Re: Horizontal scalability/sharding

From: Robert Haas <robertmhaas(at)gmail(dot)com>
To: Ozgun Erdogan <ozgun(at)citusdata(dot)com>
Cc: Bruce Momjian <bruce(at)momjian(dot)us>, Alvaro Herrera <alvherre(at)2ndquadrant(dot)com>, Josh Berkus <josh(at)agliodbs(dot)com>, Mason S <masonlists(at)gmail(dot)com>, Oleg Bartunov <obartunov(at)gmail(dot)com>, Simon Riggs <simon(at)2ndquadrant(dot)com>, PostgreSQL-development <pgsql-hackers(at)postgresql(dot)org>
Subject: Re: Horizontal scalability/sharding
Date: 2015-09-08 17:52:52
Message-ID: CA+TgmobppAWjs+JXv8CuDfpSBQRb_FcJVV9O508qoTyxkUOdBQ@mail.gmail.com
Views: Raw Message | Whole Thread | Download mbox | Resend email
Thread:
Lists: pgsql-hackers

On Fri, Sep 4, 2015 at 6:52 PM, Ozgun Erdogan <ozgun(at)citusdata(dot)com> wrote:
> Distributed shuffles (Map/Reduce) are hard.
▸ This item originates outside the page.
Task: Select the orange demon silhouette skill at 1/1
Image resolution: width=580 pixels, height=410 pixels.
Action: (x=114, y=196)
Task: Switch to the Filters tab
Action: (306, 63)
When we looked at using FDWs for
> pg_shard, we thought that Map/Reduce would require a comprehensive revamp of
> the APIs.

Well, so you've said. But what kind of API do you want to see?
Taking control at some very high-level hook like ExecutorRun() is not
really a maintainable solution - it's fine if you've only got one guy
doing it, perhaps, but if you have several FDWs talking to different
kinds of remote systems, they can't all seize overall control.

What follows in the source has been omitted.